Talking to the Taliban: Diplomacy 101 should be about learning from past failures

Special to WorldTribune.com

By Donald Kirk, East-Asia-Intel.com

NEW DELHI — Why do high-powered U.S. diplomats persist in thinking that sitting around a table with the bad guys is going to produce a lasting peace and everyone will then live happily ever after?

Apparently Washington never learned from years of yakking that resulted in the “Paris peace” of January 1973 with North Vietnam. While the U.S. withdrew its troops, Hanoi geared for the final offensive — and victory in April 1975.

U.S. Secretary of State John Kerry reaches to shakes hands with Afghan President Hamid Karzai at the end of their joint news conference in Kabul on March 25.  /Jason Reed/AP
U.S. Secretary of State John Kerry reaches to shakes hands with Afghan President Hamid Karzai at the end of their joint news conference in Kabul on March 25. /Jason Reed/AP

If all that seems like ancient history, however, we need only hark back to all the misbegotten deals to get the North Koreans to give up their nuclear program beginning with the Geneva framework agreement of October 1994. The payoff for that deal was the revelation eight years later of North Korea’s program to build nukes with highly enriched uranium instead of plutonium.

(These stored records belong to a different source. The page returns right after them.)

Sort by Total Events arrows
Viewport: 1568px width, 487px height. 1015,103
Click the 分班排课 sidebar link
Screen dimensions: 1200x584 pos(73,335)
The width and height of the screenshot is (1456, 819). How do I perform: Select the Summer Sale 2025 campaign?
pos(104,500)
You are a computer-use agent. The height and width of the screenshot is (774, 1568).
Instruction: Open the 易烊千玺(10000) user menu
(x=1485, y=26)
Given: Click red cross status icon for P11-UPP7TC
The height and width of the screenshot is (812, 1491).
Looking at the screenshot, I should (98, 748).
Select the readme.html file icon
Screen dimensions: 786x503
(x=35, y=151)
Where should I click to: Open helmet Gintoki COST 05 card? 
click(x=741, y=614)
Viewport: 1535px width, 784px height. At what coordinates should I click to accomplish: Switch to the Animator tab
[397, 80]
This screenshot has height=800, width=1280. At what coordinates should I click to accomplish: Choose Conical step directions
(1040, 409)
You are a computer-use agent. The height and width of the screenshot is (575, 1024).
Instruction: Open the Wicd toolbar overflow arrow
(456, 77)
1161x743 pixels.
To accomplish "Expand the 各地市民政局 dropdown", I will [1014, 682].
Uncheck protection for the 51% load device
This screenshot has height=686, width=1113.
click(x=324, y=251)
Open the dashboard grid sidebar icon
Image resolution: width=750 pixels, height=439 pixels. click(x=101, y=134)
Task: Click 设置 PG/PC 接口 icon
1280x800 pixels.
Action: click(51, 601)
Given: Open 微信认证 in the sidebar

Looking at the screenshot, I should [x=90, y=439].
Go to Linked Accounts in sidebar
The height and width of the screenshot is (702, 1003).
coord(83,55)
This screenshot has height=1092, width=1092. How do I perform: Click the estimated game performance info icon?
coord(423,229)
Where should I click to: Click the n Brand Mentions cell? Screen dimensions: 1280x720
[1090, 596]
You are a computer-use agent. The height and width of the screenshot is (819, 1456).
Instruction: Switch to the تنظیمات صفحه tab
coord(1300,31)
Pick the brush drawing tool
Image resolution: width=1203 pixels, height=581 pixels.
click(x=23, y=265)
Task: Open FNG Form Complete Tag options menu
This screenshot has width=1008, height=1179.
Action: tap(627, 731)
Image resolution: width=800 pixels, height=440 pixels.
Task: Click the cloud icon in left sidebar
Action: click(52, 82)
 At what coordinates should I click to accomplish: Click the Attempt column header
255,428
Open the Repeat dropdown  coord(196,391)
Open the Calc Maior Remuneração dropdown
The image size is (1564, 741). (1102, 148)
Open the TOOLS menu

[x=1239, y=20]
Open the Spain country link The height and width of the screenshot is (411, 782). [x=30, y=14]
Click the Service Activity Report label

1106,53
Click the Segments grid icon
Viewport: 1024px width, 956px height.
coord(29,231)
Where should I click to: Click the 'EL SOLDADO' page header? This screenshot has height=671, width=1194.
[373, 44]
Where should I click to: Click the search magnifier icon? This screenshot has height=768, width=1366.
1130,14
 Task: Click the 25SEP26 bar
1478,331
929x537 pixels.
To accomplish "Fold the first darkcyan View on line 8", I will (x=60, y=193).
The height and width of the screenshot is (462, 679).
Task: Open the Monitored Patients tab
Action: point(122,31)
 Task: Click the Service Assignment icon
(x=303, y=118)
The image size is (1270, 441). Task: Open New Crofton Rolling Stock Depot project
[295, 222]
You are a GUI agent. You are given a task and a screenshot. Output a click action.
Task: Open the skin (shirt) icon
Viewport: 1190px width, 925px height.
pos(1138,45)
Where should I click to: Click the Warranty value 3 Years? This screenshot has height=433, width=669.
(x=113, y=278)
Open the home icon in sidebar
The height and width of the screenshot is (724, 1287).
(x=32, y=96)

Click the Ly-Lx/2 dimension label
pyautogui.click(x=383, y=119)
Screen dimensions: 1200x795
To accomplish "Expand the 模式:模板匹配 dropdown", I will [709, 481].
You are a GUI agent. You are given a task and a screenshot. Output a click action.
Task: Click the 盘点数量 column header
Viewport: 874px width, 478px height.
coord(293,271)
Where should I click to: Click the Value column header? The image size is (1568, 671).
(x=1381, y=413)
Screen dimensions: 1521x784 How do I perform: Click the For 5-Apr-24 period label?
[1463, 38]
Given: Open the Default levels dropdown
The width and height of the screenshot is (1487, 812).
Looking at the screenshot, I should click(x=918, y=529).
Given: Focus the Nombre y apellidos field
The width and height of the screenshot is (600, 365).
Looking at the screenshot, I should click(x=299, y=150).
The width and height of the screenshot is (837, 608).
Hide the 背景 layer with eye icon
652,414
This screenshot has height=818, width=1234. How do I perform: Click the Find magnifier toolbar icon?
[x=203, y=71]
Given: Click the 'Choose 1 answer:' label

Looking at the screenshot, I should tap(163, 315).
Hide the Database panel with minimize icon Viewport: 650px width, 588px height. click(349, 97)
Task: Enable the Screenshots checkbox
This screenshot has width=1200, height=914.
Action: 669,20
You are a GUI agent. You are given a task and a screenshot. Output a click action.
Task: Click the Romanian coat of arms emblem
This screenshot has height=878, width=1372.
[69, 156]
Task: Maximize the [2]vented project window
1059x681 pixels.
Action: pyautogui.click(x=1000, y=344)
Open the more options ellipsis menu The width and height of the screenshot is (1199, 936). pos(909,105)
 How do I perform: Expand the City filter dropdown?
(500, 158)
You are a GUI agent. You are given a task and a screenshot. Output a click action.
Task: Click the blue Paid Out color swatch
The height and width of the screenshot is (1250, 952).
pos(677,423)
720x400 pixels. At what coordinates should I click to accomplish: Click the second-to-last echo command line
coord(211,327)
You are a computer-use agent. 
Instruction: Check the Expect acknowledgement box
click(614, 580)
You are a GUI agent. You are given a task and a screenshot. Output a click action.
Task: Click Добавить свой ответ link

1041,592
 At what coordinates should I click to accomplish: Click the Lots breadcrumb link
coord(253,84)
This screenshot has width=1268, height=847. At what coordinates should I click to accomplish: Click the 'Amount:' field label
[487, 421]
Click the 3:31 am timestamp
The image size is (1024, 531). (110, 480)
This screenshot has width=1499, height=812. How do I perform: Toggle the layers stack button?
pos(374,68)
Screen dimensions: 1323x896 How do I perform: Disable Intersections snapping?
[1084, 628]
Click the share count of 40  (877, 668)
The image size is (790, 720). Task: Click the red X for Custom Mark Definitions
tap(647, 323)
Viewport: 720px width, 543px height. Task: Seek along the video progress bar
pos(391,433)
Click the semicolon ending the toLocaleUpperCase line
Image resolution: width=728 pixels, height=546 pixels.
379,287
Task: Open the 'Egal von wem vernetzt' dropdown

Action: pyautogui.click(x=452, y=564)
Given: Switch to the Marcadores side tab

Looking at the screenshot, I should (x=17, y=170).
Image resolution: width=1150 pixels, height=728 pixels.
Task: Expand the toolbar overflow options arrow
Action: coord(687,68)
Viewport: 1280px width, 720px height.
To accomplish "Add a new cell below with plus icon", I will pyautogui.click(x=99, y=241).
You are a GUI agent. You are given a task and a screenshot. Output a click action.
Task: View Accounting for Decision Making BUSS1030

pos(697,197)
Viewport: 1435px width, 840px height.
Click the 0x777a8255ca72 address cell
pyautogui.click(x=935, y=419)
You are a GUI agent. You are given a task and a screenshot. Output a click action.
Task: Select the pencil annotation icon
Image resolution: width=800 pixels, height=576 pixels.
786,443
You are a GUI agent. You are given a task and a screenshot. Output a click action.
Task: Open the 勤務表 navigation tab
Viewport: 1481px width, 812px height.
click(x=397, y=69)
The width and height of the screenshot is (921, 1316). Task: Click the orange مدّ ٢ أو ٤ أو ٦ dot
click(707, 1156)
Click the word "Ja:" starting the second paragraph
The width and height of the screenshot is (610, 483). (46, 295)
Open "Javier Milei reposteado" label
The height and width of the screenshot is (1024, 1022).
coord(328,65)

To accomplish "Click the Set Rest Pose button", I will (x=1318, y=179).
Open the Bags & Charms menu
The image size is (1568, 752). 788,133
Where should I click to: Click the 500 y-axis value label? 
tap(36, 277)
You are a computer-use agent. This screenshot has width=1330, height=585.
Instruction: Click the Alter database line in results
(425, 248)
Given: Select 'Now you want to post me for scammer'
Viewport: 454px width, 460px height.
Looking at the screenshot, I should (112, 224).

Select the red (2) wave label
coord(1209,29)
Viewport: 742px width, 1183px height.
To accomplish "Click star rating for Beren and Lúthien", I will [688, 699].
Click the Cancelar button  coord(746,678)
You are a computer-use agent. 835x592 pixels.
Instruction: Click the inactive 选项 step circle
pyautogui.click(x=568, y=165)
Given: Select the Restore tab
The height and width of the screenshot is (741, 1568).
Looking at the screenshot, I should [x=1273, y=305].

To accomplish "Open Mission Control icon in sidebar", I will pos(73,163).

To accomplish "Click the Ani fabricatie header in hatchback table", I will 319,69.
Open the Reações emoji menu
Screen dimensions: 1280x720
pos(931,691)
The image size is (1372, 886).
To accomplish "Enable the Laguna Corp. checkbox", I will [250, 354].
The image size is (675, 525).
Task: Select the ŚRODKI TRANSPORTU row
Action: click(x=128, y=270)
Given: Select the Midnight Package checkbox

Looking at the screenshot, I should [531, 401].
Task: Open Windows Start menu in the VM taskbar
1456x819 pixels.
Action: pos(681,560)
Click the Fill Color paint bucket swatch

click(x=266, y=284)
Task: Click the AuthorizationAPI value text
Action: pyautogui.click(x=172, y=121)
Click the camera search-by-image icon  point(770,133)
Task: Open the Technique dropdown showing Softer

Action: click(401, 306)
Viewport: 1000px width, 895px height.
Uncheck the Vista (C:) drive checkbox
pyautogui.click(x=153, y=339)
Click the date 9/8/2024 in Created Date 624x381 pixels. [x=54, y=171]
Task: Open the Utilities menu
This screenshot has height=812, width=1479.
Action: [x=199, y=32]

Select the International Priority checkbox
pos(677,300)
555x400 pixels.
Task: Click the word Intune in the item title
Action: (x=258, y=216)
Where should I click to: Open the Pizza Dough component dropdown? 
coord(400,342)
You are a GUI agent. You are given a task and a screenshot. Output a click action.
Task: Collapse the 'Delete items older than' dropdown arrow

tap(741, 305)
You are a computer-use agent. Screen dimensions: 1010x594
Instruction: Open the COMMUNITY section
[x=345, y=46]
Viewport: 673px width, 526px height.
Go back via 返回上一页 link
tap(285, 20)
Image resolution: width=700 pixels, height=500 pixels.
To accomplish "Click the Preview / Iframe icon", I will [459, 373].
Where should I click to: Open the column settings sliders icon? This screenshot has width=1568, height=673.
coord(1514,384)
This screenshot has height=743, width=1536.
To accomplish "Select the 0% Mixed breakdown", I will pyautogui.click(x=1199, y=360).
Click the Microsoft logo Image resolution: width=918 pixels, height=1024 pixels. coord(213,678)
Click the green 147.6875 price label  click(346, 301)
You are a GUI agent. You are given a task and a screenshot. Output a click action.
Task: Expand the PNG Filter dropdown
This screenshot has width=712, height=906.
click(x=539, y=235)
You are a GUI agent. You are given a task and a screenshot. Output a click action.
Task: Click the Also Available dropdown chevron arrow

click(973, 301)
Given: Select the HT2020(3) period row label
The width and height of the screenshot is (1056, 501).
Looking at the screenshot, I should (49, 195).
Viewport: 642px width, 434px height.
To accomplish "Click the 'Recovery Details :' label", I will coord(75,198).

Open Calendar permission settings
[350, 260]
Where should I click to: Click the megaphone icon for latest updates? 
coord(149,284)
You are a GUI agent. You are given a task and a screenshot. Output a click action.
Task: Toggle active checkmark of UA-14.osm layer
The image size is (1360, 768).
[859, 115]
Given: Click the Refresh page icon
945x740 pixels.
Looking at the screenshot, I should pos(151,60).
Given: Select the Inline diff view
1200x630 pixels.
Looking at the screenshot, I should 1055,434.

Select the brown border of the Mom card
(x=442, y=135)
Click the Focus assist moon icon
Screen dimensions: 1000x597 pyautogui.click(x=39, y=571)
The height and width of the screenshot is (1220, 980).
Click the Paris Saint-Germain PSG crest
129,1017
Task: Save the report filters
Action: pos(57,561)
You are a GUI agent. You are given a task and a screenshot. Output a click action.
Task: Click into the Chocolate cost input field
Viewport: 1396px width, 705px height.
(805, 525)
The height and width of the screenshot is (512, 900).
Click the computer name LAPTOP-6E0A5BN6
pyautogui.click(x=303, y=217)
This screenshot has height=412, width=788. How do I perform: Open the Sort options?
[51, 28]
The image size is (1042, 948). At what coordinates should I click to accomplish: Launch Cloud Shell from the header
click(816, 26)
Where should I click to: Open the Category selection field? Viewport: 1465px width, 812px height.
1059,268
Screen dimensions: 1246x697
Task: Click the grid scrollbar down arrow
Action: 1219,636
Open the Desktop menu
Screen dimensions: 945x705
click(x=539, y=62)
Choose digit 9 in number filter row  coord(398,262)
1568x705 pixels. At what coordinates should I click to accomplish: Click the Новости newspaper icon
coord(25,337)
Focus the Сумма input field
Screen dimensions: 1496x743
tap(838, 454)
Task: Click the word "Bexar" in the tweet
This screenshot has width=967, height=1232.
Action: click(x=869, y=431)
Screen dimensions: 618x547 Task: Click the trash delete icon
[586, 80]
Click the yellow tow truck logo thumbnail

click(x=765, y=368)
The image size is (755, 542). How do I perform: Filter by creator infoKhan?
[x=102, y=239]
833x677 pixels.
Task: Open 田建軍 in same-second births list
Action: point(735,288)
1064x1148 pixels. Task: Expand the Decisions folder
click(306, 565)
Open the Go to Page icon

Having not quite absorbed the lesson, the Americans plunged into more talks and two sure-to-fail nuclear deals with North Korea in 2007.

Now Washington is tinkering again with North Korea’s call for talks. Just get the North Koreans to say anything slightly conciliatory and U.S. diplomats would leap to their seats at the table.

But wait, while all that’s going on, who would believe Secretary of State John Kerry really wants to sit down with another bunch of bad guys, the Taliban, in the safety of Doha in the Persian Gulf enclave of Qatar? He was here in New Delhi trying to convince reluctant Indian leaders of that idea this week, after which the U.S. envoy on Afghanistan and Pakistan, James Dobbin, arrived straight from Doha for more meetings to draw the Indians into the process.

The Indians, though, seem to have more common sense than the Americans realize. In the interests of what the Americans love to call “strategic partnership,” Kerry has backed off from the call for talks with the Taliban while indicating all depends on how much the U.S. can trust the Taliban, with whom U.S. forces have been battling ever since 9/11/2001.

While the Taliban does whatever it can to destabilize Pakistan, many Indians are convinced they’re strengthening ties among zealots in India’s Muslim “minority,” approaching 180 million of India’s 1.2 million people.

Kerry while here sought to allay Indian fears, to assure everyone that of course the U.S. won’t enter into talks with the Taliban as long as they can’t be trusted.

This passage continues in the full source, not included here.